**Description of the task:**
Copy out every entry, keeping each character the same.

[Items listed in a dataset]
+===+

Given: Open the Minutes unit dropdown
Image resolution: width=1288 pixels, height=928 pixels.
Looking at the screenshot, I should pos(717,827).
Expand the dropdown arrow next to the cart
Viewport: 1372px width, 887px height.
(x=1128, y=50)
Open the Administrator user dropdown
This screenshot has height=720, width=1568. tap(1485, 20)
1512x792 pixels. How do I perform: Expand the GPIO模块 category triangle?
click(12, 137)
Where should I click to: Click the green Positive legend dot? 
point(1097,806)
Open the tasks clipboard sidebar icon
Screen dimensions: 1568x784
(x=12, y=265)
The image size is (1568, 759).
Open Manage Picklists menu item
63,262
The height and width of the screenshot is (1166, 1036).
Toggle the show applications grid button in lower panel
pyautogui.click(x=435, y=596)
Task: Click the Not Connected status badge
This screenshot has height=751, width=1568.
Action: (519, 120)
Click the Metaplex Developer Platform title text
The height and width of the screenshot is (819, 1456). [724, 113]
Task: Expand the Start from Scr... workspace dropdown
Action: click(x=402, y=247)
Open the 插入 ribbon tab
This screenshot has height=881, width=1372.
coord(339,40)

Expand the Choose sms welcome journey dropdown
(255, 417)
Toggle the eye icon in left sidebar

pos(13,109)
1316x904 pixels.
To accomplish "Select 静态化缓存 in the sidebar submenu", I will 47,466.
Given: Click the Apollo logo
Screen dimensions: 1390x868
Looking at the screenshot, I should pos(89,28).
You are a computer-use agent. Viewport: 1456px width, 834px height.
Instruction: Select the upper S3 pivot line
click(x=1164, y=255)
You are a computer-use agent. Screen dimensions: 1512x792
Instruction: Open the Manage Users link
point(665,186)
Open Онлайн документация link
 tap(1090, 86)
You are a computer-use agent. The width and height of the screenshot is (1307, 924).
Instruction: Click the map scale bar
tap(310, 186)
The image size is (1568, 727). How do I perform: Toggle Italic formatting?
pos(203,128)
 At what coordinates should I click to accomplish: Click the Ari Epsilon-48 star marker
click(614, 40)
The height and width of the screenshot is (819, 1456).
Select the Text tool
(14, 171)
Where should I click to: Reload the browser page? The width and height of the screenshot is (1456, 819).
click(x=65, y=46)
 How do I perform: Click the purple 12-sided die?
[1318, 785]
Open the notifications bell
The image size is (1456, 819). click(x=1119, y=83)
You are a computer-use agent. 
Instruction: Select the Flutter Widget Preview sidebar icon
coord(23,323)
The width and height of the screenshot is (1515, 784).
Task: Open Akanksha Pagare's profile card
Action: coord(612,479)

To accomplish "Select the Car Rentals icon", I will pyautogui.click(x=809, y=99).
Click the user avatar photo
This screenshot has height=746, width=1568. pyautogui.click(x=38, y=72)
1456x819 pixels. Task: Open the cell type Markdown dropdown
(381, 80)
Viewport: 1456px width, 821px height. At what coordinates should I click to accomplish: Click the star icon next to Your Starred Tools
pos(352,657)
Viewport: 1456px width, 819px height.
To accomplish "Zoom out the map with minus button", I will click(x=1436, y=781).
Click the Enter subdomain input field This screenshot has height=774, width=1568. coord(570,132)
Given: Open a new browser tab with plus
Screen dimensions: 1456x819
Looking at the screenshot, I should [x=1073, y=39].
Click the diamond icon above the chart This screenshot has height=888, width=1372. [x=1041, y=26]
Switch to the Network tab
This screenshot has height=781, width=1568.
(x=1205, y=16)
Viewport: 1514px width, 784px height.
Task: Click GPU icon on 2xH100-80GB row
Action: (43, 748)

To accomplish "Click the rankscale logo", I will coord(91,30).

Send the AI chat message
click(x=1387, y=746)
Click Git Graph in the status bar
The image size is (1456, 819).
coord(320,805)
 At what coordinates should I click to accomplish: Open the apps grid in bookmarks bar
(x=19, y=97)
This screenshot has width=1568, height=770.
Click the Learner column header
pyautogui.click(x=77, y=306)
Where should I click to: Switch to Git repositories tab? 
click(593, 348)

+===+

**Output for this task:**
Given: Open the Minutes unit dropdown
Image resolution: width=1288 pixels, height=928 pixels.
Looking at the screenshot, I should pos(717,827).
Expand the dropdown arrow next to the cart
Viewport: 1372px width, 887px height.
(x=1128, y=50)
Open the Administrator user dropdown
This screenshot has height=720, width=1568. tap(1485, 20)
1512x792 pixels. How do I perform: Expand the GPIO模块 category triangle?
click(12, 137)
Where should I click to: Click the green Positive legend dot? 
point(1097,806)
Open the tasks clipboard sidebar icon
Screen dimensions: 1568x784
(x=12, y=265)
The image size is (1568, 759).
Open Manage Picklists menu item
63,262
The height and width of the screenshot is (1166, 1036).
Toggle the show applications grid button in lower panel
pyautogui.click(x=435, y=596)
Task: Click the Not Connected status badge
This screenshot has height=751, width=1568.
Action: (519, 120)
Click the Metaplex Developer Platform title text
The height and width of the screenshot is (819, 1456). [724, 113]
Task: Expand the Start from Scr... workspace dropdown
Action: click(x=402, y=247)
Open the 插入 ribbon tab
This screenshot has height=881, width=1372.
coord(339,40)

Expand the Choose sms welcome journey dropdown
(255, 417)
Toggle the eye icon in left sidebar

pos(13,109)
1316x904 pixels.
To accomplish "Select 静态化缓存 in the sidebar submenu", I will 47,466.
Given: Click the Apollo logo
Screen dimensions: 1390x868
Looking at the screenshot, I should pos(89,28).
You are a computer-use agent. Viewport: 1456px width, 834px height.
Instruction: Select the upper S3 pivot line
click(x=1164, y=255)
You are a computer-use agent. Screen dimensions: 1512x792
Instruction: Open the Manage Users link
point(665,186)
Open Онлайн документация link
 tap(1090, 86)
You are a computer-use agent. The width and height of the screenshot is (1307, 924).
Instruction: Click the map scale bar
tap(310, 186)
The image size is (1568, 727). How do I perform: Toggle Italic formatting?
pos(203,128)
 At what coordinates should I click to accomplish: Click the Ari Epsilon-48 star marker
click(614, 40)
The height and width of the screenshot is (819, 1456).
Select the Text tool
(14, 171)
Where should I click to: Reload the browser page? The width and height of the screenshot is (1456, 819).
click(x=65, y=46)
 How do I perform: Click the purple 12-sided die?
[1318, 785]
Open the notifications bell
The image size is (1456, 819). click(x=1119, y=83)
You are a computer-use agent. 
Instruction: Select the Flutter Widget Preview sidebar icon
coord(23,323)
The width and height of the screenshot is (1515, 784).
Task: Open Akanksha Pagare's profile card
Action: coord(612,479)

To accomplish "Select the Car Rentals icon", I will pyautogui.click(x=809, y=99).
Click the user avatar photo
This screenshot has height=746, width=1568. pyautogui.click(x=38, y=72)
1456x819 pixels. Task: Open the cell type Markdown dropdown
(381, 80)
Viewport: 1456px width, 821px height. At what coordinates should I click to accomplish: Click the star icon next to Your Starred Tools
pos(352,657)
Viewport: 1456px width, 819px height.
To accomplish "Zoom out the map with minus button", I will click(x=1436, y=781).
Click the Enter subdomain input field This screenshot has height=774, width=1568. coord(570,132)
Given: Open a new browser tab with plus
Screen dimensions: 1456x819
Looking at the screenshot, I should [x=1073, y=39].
Click the diamond icon above the chart This screenshot has height=888, width=1372. [x=1041, y=26]
Switch to the Network tab
This screenshot has height=781, width=1568.
(x=1205, y=16)
Viewport: 1514px width, 784px height.
Task: Click GPU icon on 2xH100-80GB row
Action: (43, 748)

To accomplish "Click the rankscale logo", I will coord(91,30).

Send the AI chat message
click(x=1387, y=746)
Click Git Graph in the status bar
The image size is (1456, 819).
coord(320,805)
 At what coordinates should I click to accomplish: Open the apps grid in bookmarks bar
(x=19, y=97)
This screenshot has width=1568, height=770.
Click the Learner column header
pyautogui.click(x=77, y=306)
Where should I click to: Switch to Git repositories tab? 
click(593, 348)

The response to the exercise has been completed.